When is it requested?
Calcitonin may be requested when a patient is suspected of having C-cell hyperplasia or MTC, but not with all thyroid nodules. Stimulation tests may be used when a patient has indeterminate or normal calcitonin results but clinical suspicions remain. These tests may be regularly performed on family members of patients who have MEN 2, starting at an early age, in order to detect MTC or C-cell hyperplasia as soon as it occurs. When someone has been treated for MTC, calcitonin testing will usually be requested at regular intervals to monitor treatment effectiveness and recurrence. Immediate postoperative samples are collected no earlier than 10 days after thyroidectomy and it should also be fasting samples if possible.
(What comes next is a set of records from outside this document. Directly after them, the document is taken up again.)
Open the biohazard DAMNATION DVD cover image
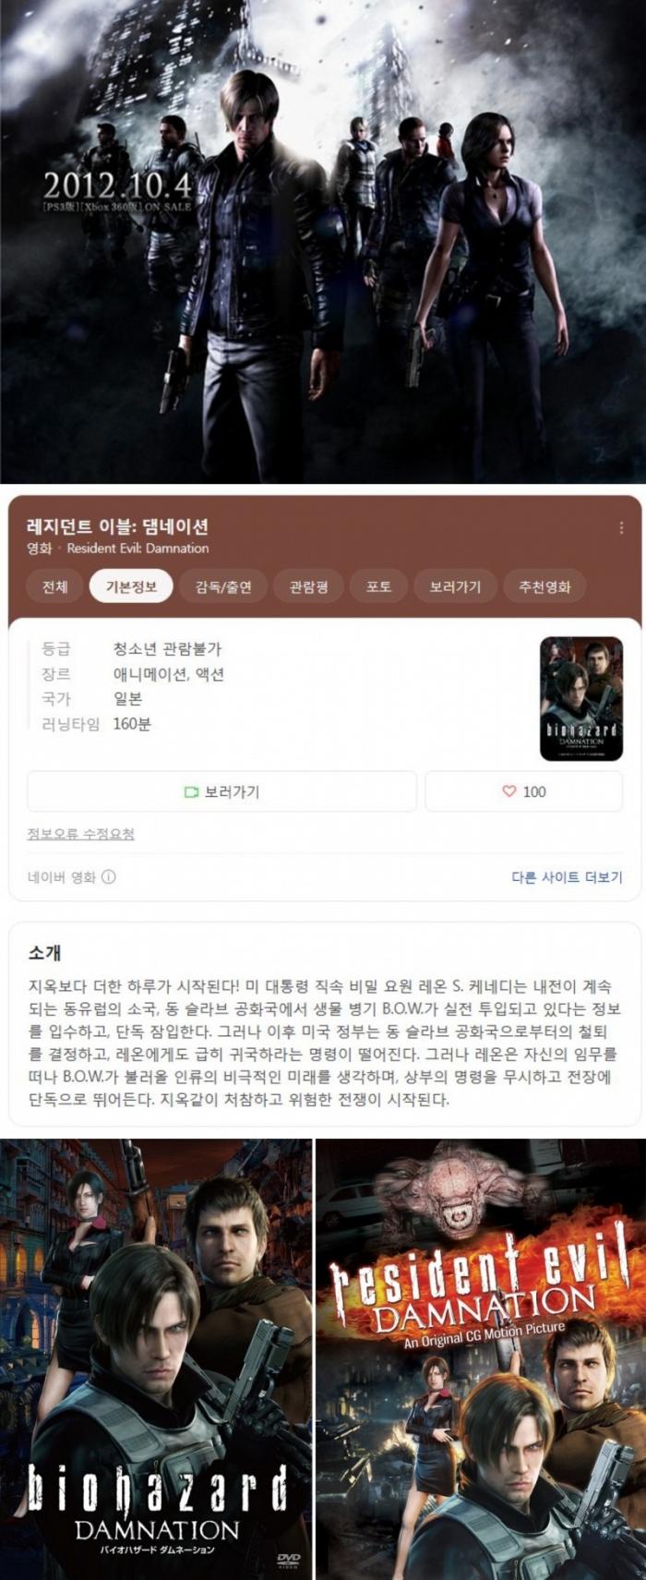This screenshot has height=1580, width=646. (156, 1359)
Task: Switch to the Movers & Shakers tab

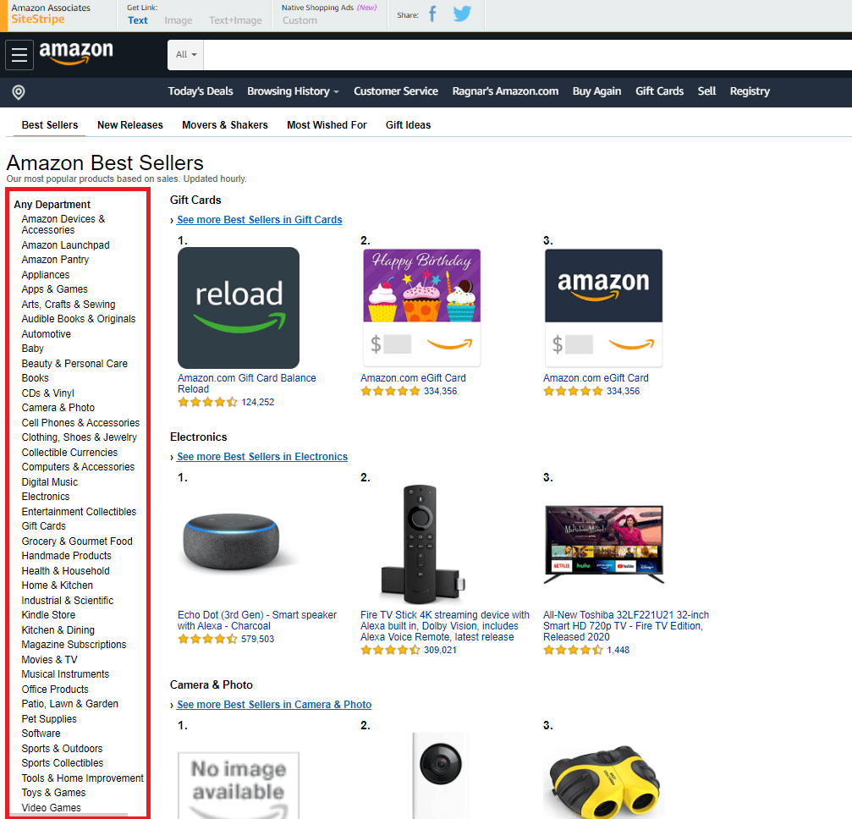Action: (x=225, y=125)
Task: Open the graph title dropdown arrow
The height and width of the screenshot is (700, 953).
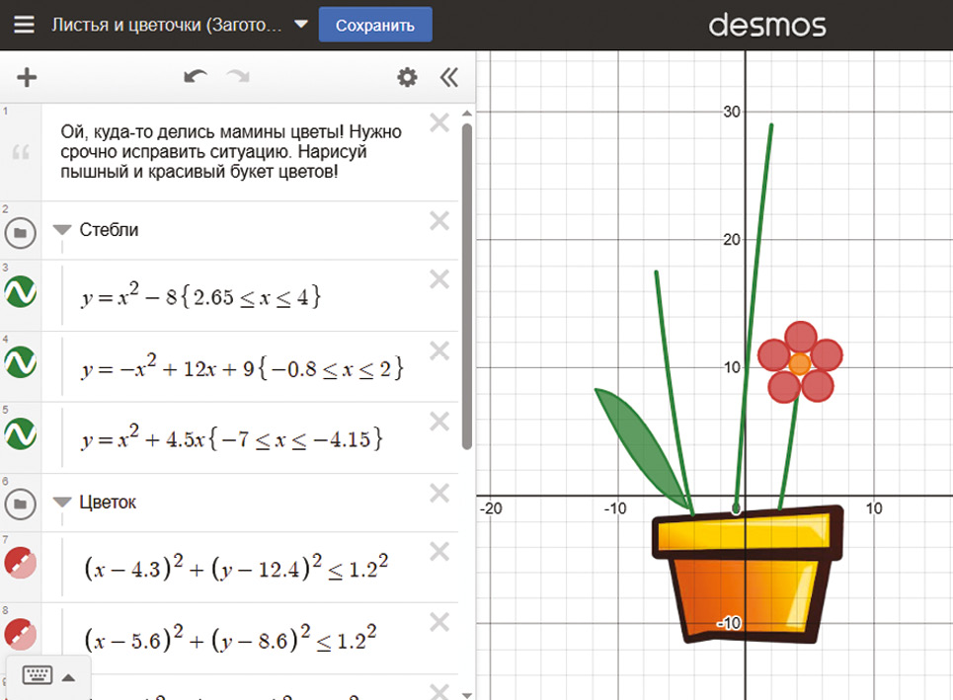Action: coord(301,25)
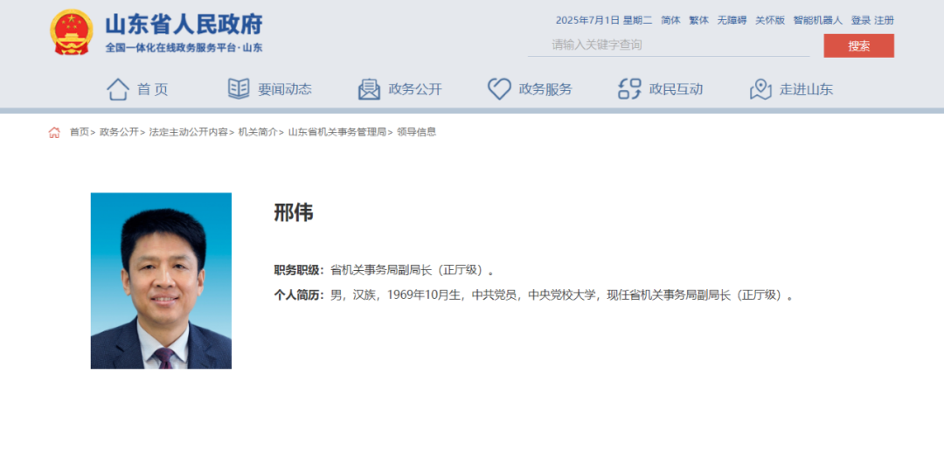Click the newspaper icon for 要闻动态
944x450 pixels.
coord(238,89)
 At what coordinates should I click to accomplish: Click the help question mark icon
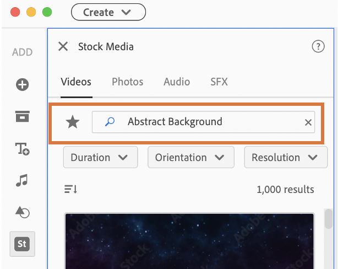(318, 47)
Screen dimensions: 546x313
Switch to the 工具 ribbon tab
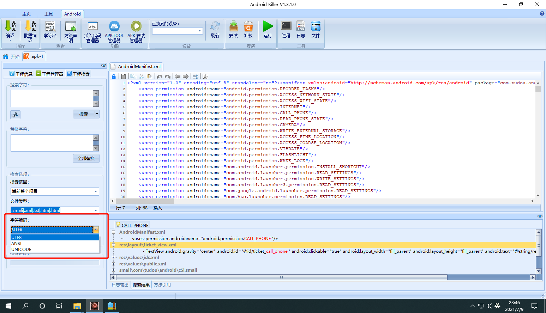click(x=49, y=14)
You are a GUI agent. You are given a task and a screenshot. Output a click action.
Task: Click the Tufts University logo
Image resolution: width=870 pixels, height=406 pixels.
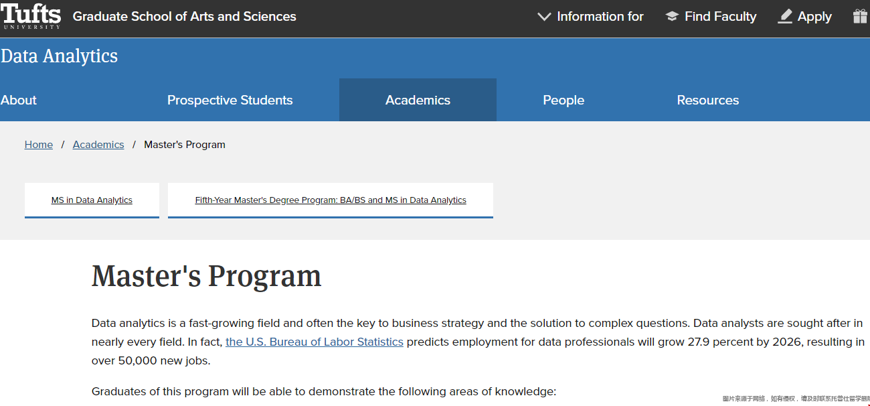point(31,16)

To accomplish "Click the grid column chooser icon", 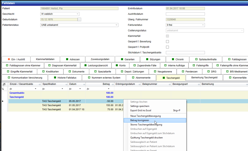I will click(x=4, y=84).
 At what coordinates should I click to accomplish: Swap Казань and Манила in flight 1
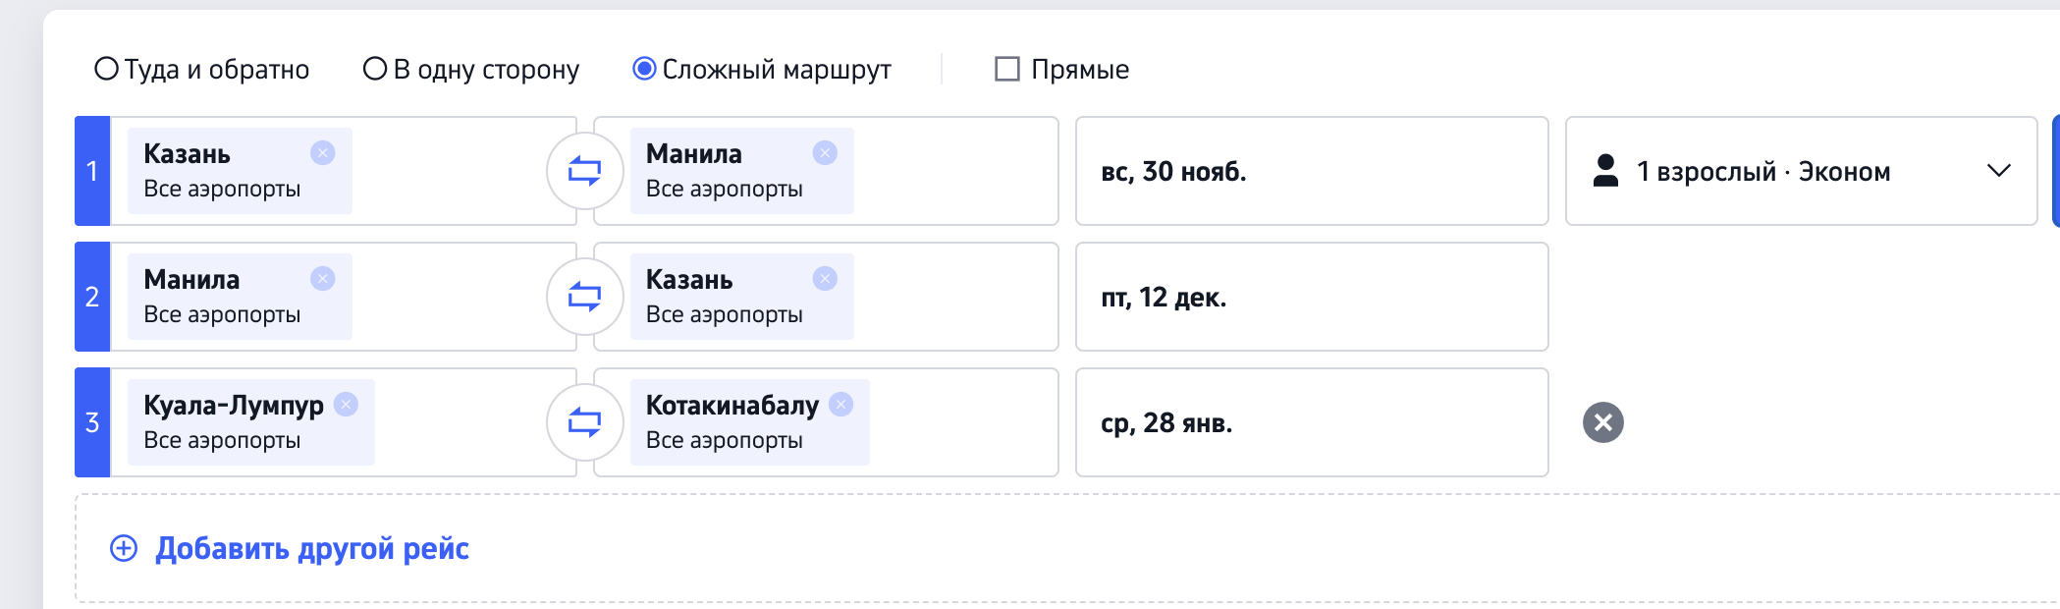pos(584,171)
In long term follow up, calcitonin is measured usually 6 months after surgery.
What does the test result mean?
An elevated concentration of calcitonin means that excessive amounts are being produced. Significantly elevated concentrations of calcitonin are a good indicator of C-cell hyperplasia or MTC; however, the doctor will use other procedures, such as a thyroid biopsy, scan, and ultrasound, to confirm the diagnosis.
With successful treatment for MTC (removal of the thyroid gland and often some surrounding tissues), calcitonin will usually fall to very low concentrations. If the values stay low over time, then it is likely that the treatment was effective. In some cases, calcitonin will fall but remain moderately elevated after treatment. This means that some calcitonin-producing tissue remains. It will also depend upon baseline calcitonin before the surgery and the stage of the tumour at the presentation. Doctors will monitor calcitonin and watch for increases over time. If calcitonin levels begin to rise, then it is likely that there is a recurrence of MTC.
Is there anything else I should know?
Why isn't calcitonin testing performed as a routine screen?
If my thyroid is removed, will I need to replace my calcitonin?
Is calcitonin ever used as a supplement?
Yes, but in a totally different context. Because it inhibits bone loss when given in very large doses, calcitonin is sometimes given as a drug to people who have osteoporosis. It helps maintain bone density and has a pain-relieving effect on bone.